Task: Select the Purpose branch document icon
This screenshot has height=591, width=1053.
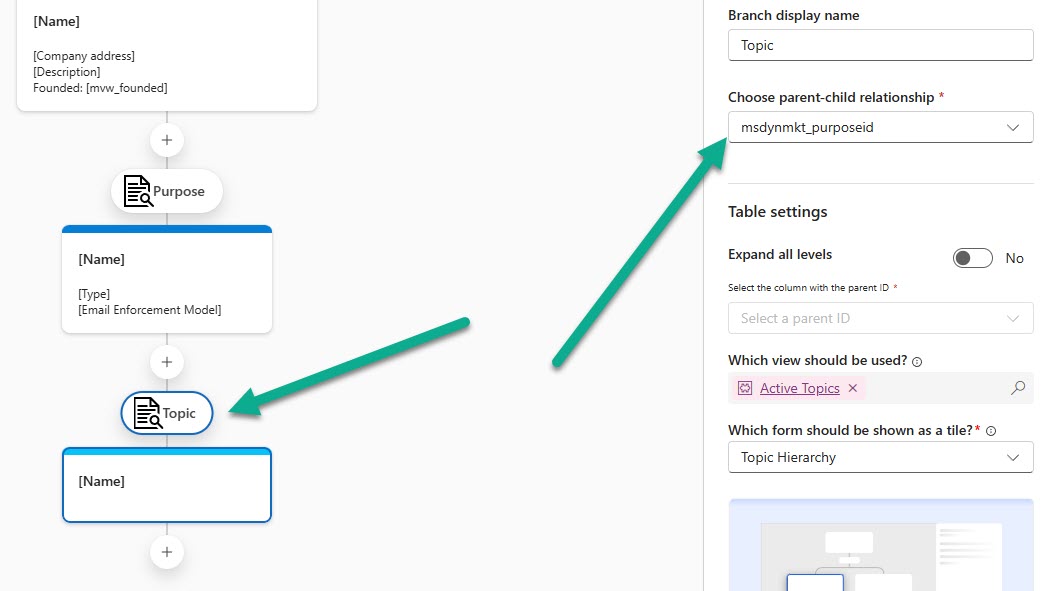Action: (x=137, y=191)
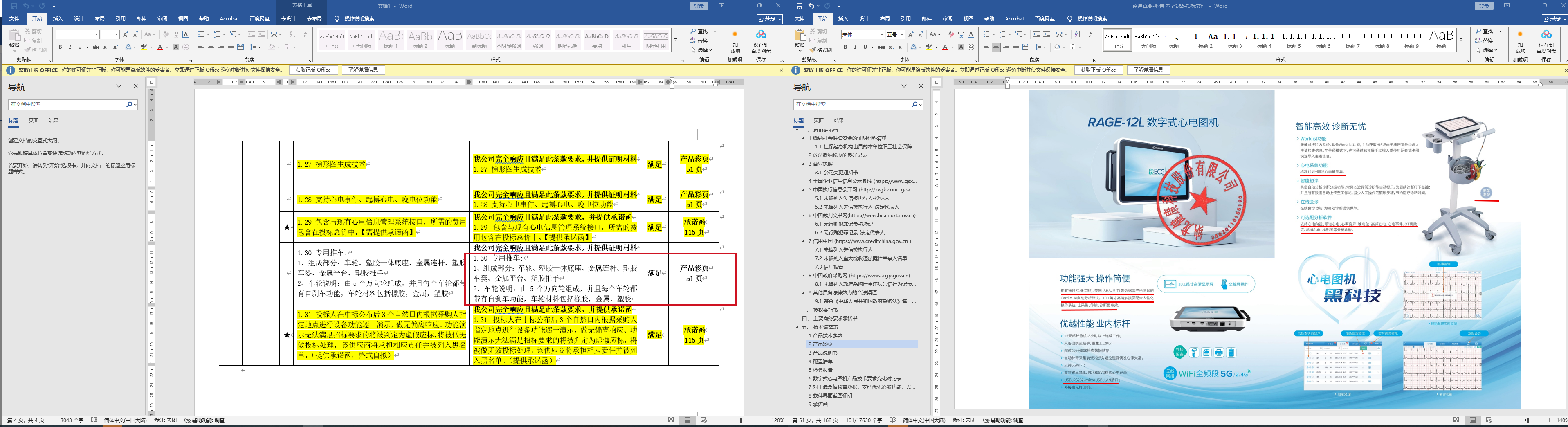Toggle Bold in the right window ribbon
Viewport: 1568px width, 427px height.
[x=845, y=47]
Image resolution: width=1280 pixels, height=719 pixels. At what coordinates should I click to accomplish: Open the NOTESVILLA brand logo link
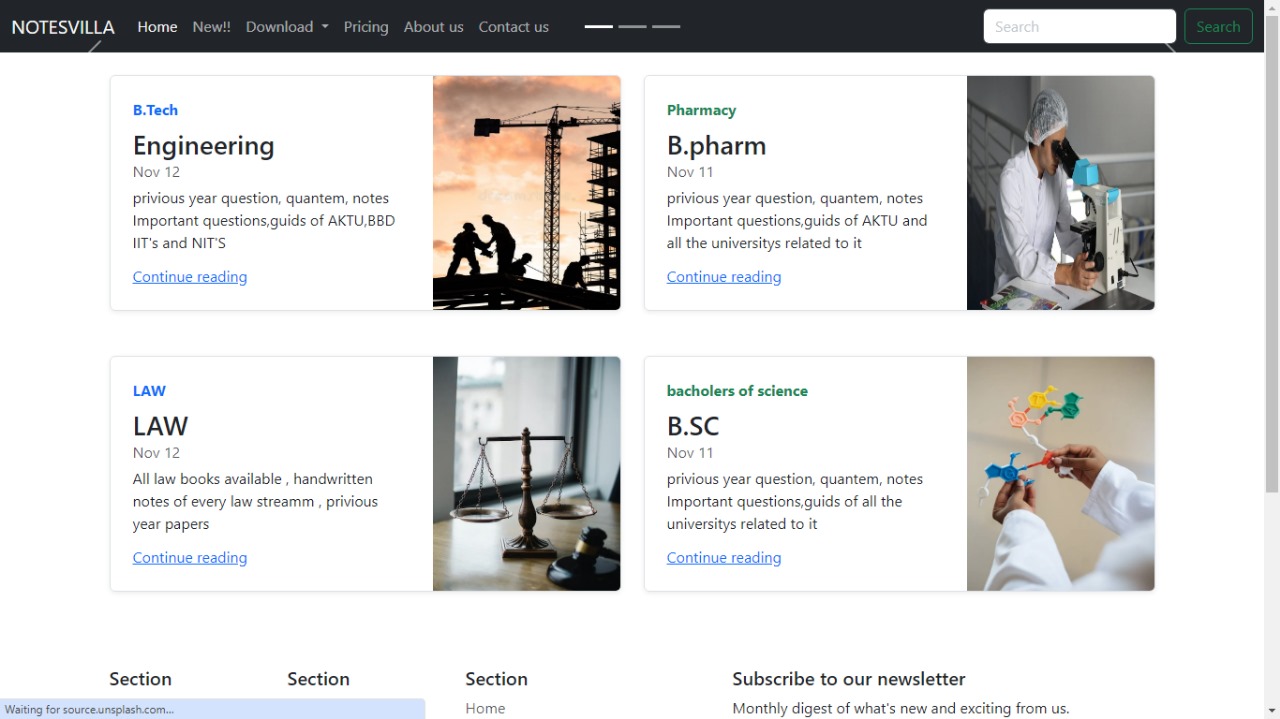point(63,27)
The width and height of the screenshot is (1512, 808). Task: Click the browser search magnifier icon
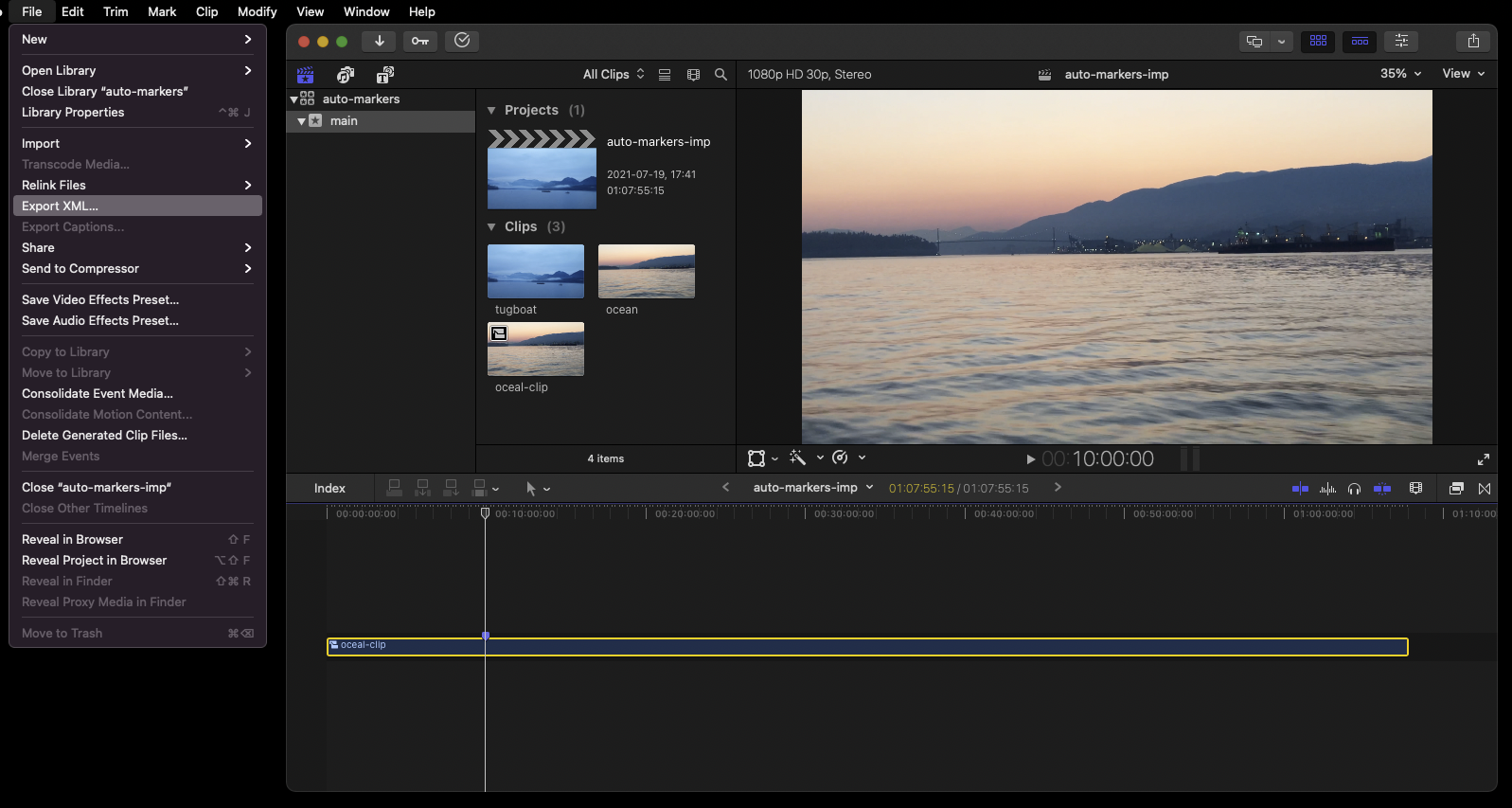(720, 75)
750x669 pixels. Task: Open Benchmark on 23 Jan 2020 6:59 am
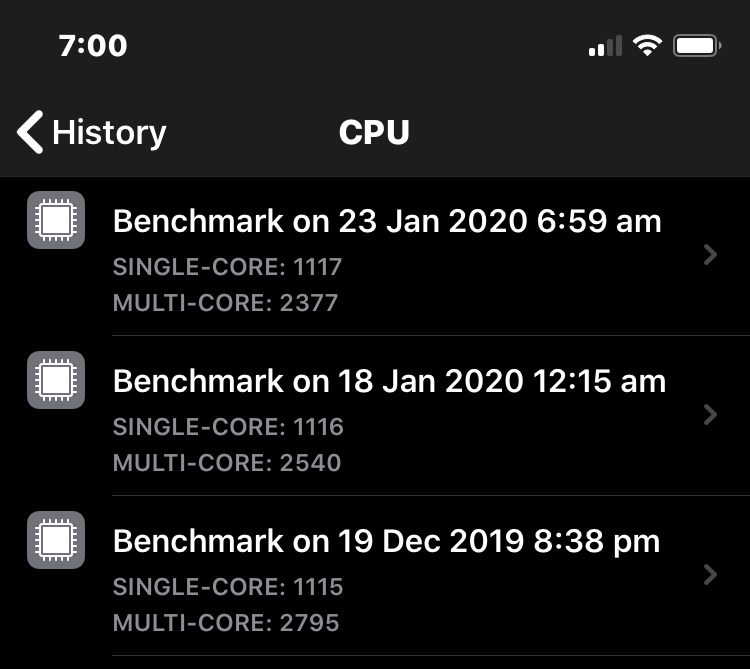coord(387,221)
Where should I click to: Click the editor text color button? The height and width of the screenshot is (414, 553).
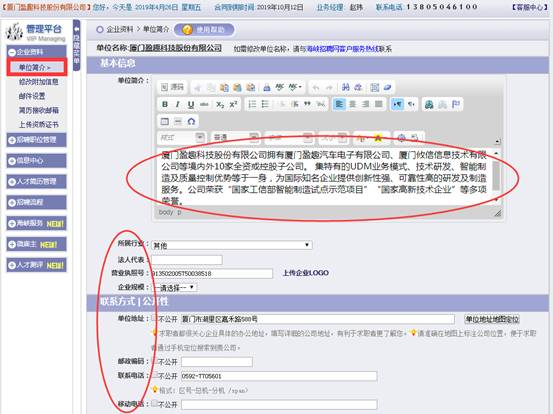pos(362,138)
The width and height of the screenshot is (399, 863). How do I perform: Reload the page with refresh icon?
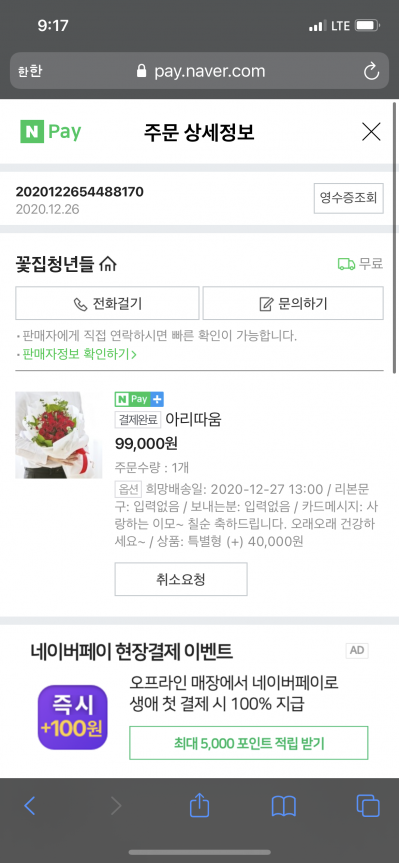pyautogui.click(x=371, y=72)
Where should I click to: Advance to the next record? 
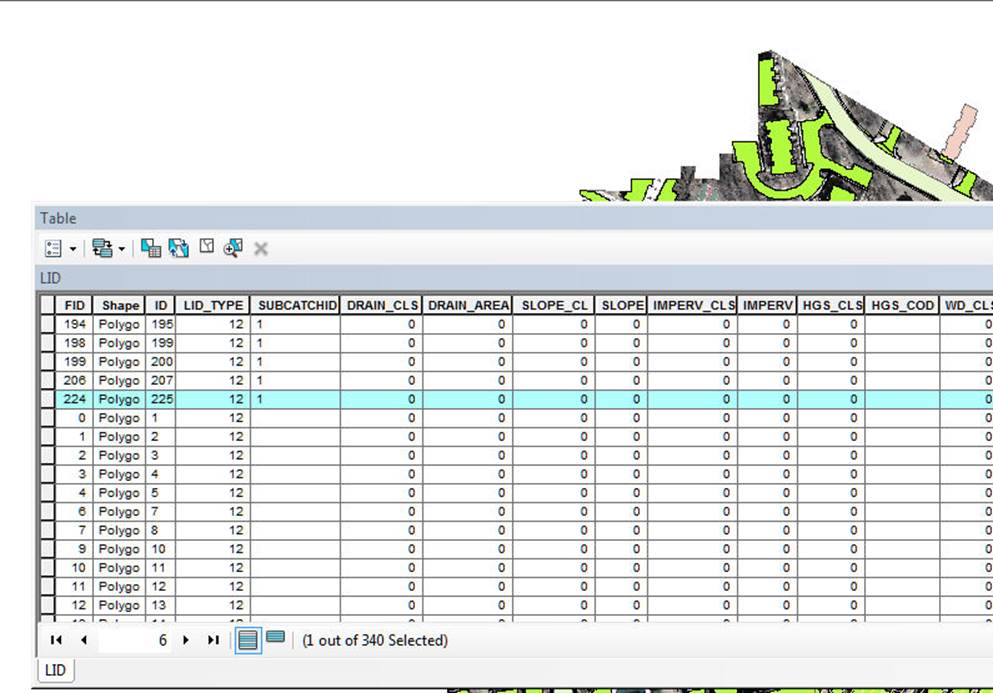(186, 640)
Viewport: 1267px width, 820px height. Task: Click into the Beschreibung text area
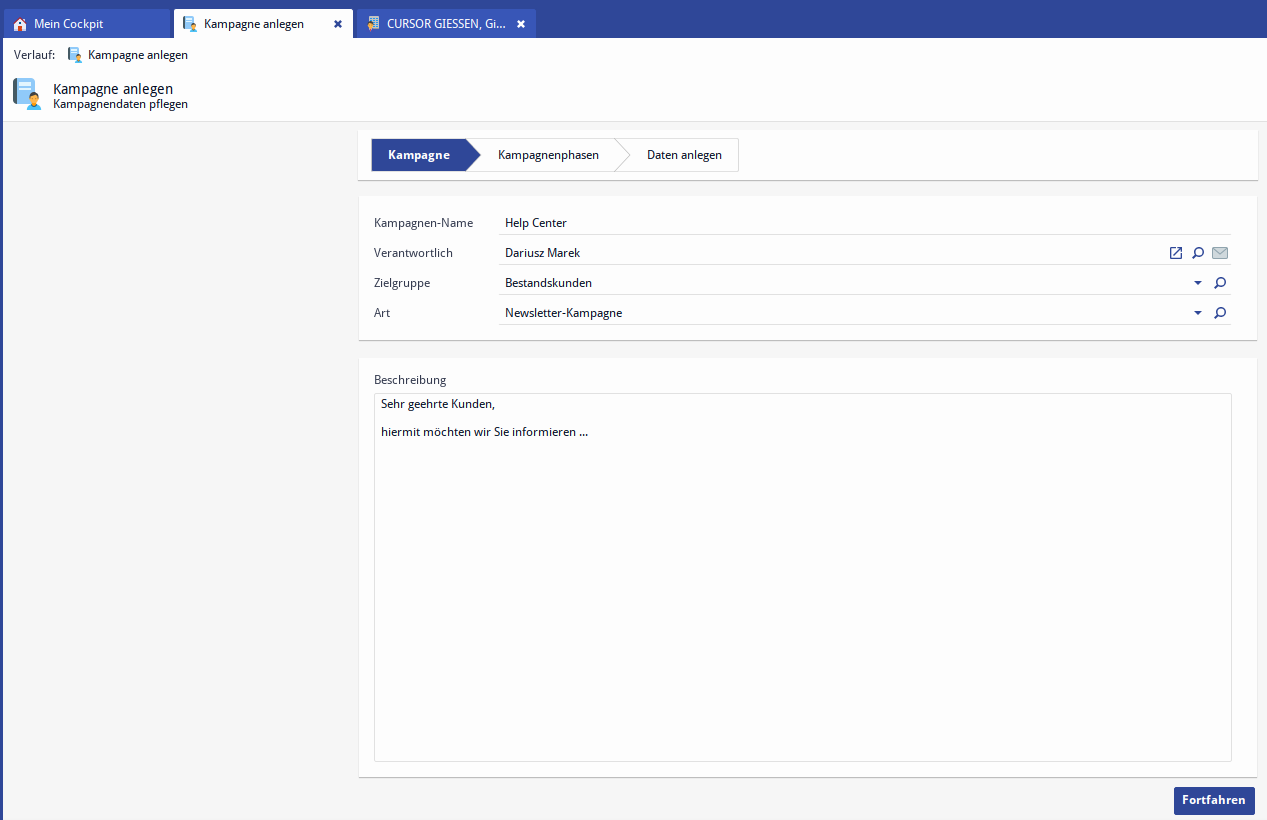tap(802, 580)
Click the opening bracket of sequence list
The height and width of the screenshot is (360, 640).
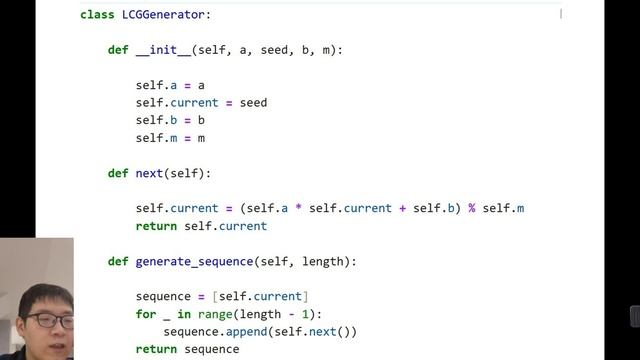pos(215,296)
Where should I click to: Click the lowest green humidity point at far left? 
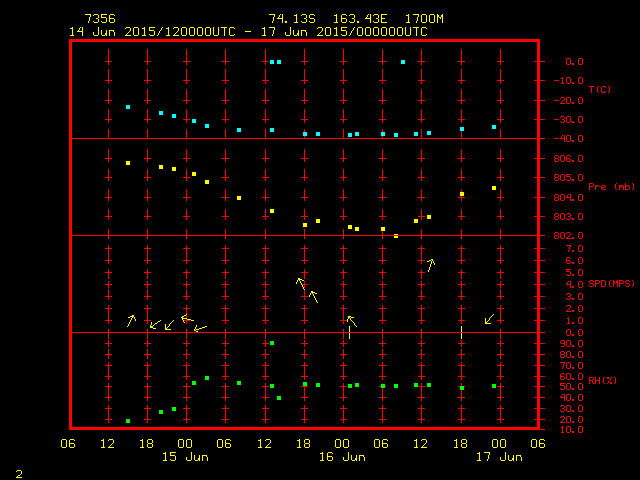[128, 421]
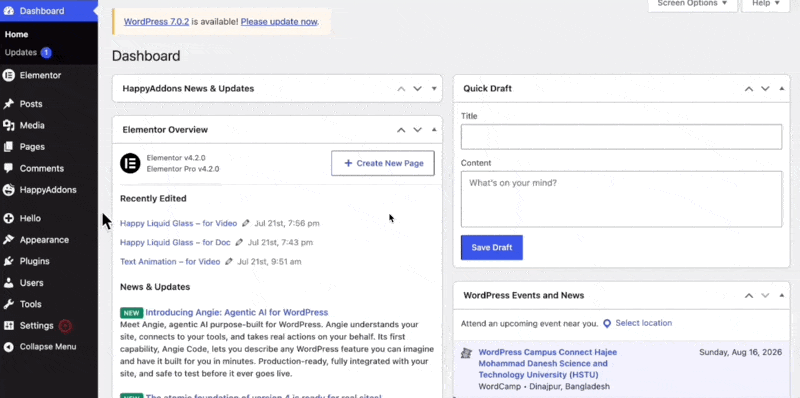Click the Create New Page button
Screen dimensions: 800x398
383,163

▶ [Stated task] Copy every line of the records above verbatim, omitting the pictures.

▶ [Response below]
Task: Select the Purpose branch document icon
This screenshot has height=591, width=1053.
Action: (x=137, y=191)
Toggle Bold in the right window ribbon
Viewport: 1568px width, 427px height.
[x=845, y=47]
Image resolution: width=1280 pixels, height=719 pixels. At what coordinates should I click to accomplish: Open the NOTESVILLA brand logo link
point(63,27)
The width and height of the screenshot is (1512, 808). Task: Click the browser search magnifier icon
(720, 75)
750x669 pixels. Task: Open Benchmark on 23 Jan 2020 6:59 am
coord(387,221)
Where should I click to: Click the editor text color button? The height and width of the screenshot is (414, 553).
pos(362,138)
The width and height of the screenshot is (399, 863). How do I perform: Reload the page with refresh icon?
pyautogui.click(x=371, y=72)
Where should I click to: Advance to the next record? 
(186, 640)
Viewport: 1267px width, 820px height. Task: Click into the Beschreibung text area
tap(802, 580)
Click the opening bracket of sequence list
The height and width of the screenshot is (360, 640).
pos(215,296)
Where should I click to: Click the lowest green humidity point at far left? 
[128, 421]
Click the Create New Page button
Screen dimensions: 800x398
383,163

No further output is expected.